In the records below, locate the line containing "Listado de ventas"; output that line and every following line through the last, exactly.
_ _ _ _ _
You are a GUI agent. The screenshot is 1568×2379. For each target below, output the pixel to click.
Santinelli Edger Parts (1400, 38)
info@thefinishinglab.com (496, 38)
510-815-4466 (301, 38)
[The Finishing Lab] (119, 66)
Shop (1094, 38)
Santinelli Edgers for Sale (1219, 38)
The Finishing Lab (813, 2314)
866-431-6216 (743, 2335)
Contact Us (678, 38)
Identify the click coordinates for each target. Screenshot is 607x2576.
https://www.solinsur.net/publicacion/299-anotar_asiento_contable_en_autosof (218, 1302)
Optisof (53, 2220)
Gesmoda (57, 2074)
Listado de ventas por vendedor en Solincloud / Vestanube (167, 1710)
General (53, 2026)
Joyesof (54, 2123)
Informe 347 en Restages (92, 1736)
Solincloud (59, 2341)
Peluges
_ _ _ _ _
→ ANSWER TO THIS TASK:
Listado de ventas por vendedor en Solincloud / Vestanube (167, 1710)
General (53, 2026)
Joyesof (54, 2123)
Informe 347 en Restages (92, 1736)
Solincloud (59, 2341)
Peluges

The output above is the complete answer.